▶ [Exercise requirements]: Line by line, the data below should be set down unchanged, with images excluded.

▶ [Dataset excerpts]:
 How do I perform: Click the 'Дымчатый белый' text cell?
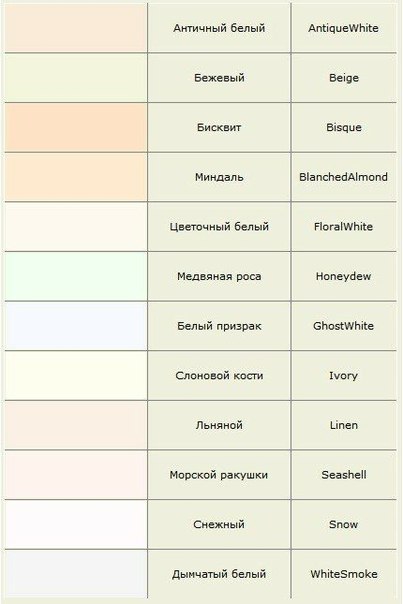coord(219,574)
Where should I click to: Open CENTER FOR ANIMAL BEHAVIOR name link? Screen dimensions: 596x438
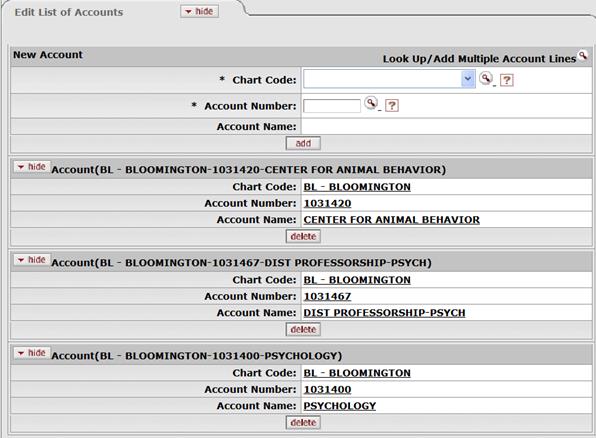pyautogui.click(x=392, y=220)
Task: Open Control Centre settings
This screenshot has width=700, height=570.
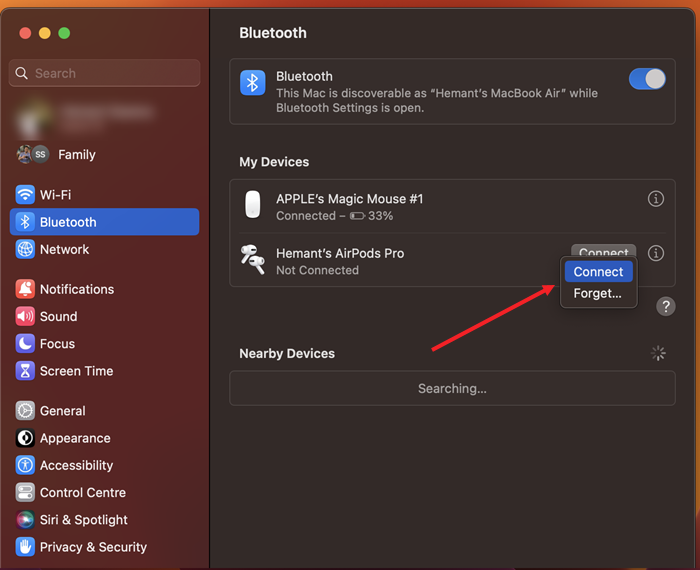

▶ [Answer section]:
 How do I perform: Click the 'Дымчатый белый' text cell?
coord(219,574)
Where should I click to: Open CENTER FOR ANIMAL BEHAVIOR name link? Screen dimensions: 596x438
pyautogui.click(x=392, y=220)
Task: Open Control Centre settings
This screenshot has width=700, height=570.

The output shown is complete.